I've always enjoyed reading about computing history, particularly tales of computing pioneers and I continue to regard Englebart, Kay, Shannon, Wozniak and others with awe. The books below are some of my favourites and ones I eagerly recommend to friends and colleagues.
(Some links go to amazon.co.uk but are referral-free.)
A Pulitzer prize winner, The Soul of a New Machine tells the story of an engineering team at Data General and their efforts to design a next-generation minicomputer (the Eclipse MV/8000) against almost insurmountable odds. Led by the enigmatic Tom West, the team run a skunkworks project (codenamed 'Eagle') as a Plan B to keep pace with Digital Equipment Corporation's offerings should the favoured Data General project ('Fountainhead') fail.
Soul of a New Machine is a thrilling read, expertly told. It conjures a perhaps-romanticised tale of an engineering team pouring their very being into a project, willing it to completion in a cauldron of invention and creation.
I was a young, inexperienced software engineer when I first read Soul of a New Machine and it had an enormous effect on me. It galvanised me to seek out others who also viewed software engineering as craft and to work on projects that amounted to more than their constituent bytes. Revisiting it now with wiser eyes, I can of course see the negative aspects of projects like Eagle more clearly.
If you only read one book about the history of computing - make it this one.
Told in three parts, Hackers chronicles hackerdom from the 1950s through to the early 1980s.
As a child of 1980s personal computing and gaming the third part of the book, Game Hackers, resonates most for me (although all parts are excellent).
Ken and Roberta Williams found Sierra On-Line and enjoy meteoric rise developing and publishing games for the Apple II and Atari 8-bits, ultimately winning a legal battle with Atari over Pac-Man that leaves Williams with an uncertain victory. Game developer John Harris (who considers his portrayal inaccurate) features prominently as the archetypal game hacker, weaving magic on his beloved Atari 800.
If hardware engineers like Steve Wozniak or early game programmers like Harris approach rock star status in your eyes you'll enjoy Hackers greatly.

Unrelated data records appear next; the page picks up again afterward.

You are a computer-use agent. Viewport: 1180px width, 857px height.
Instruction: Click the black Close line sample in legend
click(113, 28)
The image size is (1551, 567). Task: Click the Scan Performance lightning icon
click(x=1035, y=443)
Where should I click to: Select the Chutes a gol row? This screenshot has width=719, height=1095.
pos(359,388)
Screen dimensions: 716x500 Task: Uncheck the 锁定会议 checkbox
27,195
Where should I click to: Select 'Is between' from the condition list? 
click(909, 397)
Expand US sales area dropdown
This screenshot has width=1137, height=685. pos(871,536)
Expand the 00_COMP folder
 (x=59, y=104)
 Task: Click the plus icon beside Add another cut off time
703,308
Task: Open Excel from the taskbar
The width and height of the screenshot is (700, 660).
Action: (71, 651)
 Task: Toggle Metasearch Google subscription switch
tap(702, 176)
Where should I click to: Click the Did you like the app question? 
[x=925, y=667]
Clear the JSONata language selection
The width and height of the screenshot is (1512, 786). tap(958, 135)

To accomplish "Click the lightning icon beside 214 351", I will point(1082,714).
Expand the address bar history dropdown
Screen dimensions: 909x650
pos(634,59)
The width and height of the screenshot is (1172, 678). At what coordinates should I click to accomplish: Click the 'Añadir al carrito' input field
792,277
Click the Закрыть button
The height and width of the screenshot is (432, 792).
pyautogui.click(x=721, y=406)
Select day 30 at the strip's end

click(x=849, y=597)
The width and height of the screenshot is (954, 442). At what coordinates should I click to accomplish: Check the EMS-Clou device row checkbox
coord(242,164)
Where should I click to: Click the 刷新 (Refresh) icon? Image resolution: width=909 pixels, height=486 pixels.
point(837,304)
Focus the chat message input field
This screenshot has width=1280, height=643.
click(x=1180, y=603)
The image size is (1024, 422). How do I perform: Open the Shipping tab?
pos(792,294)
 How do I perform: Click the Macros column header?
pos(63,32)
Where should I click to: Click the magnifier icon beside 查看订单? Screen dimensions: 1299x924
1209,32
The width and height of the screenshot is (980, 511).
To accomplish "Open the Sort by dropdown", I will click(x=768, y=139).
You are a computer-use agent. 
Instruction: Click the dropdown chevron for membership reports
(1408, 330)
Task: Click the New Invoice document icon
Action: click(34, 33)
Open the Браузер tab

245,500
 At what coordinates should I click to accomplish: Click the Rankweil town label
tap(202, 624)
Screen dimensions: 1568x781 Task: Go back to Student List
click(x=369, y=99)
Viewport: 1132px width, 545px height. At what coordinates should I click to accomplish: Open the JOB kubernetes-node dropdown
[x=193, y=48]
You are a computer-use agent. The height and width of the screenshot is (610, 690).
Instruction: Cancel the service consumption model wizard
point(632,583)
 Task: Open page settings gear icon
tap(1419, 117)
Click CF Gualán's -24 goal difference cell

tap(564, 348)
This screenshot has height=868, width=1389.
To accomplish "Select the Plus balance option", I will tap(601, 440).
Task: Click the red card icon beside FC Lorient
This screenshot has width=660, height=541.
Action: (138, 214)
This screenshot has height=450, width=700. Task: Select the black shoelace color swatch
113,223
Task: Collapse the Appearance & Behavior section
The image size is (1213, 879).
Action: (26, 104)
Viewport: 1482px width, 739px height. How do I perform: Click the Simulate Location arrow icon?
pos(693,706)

The legacy of Bell Labs is staggering. The birthplace of research and technologies that shaped the 20th century and continue to shape the 21st - transatlantic communication, the transistor, the laser, the communications satellite, UNIX, the C programming language... its importance cannot be overstated.
A comprehensive account of Bell Labs from its foundation through to its decline in the 1980s following the breakup of AT&T, The Idea Factory - while necessarily brief in places - superbly documents some of the extraordinary individuals who worked there and the contributions they made.
Claude Shannon, father of Information Theory.
John R. Pierce, co-inventor of pulse code modulation and considered one of the fathers of communication satellites.
William Shockley, co-inventor of the transistor (whose legacy has been tarnished by his repellent views on Eugenics).
Shannon, Pierce, and Shockley were giants of their field, and The Idea Factory explains why. That they worked collectively at the same research laboratory is mind blowing.
If you want to be energised by accounts of true innovation, read this book.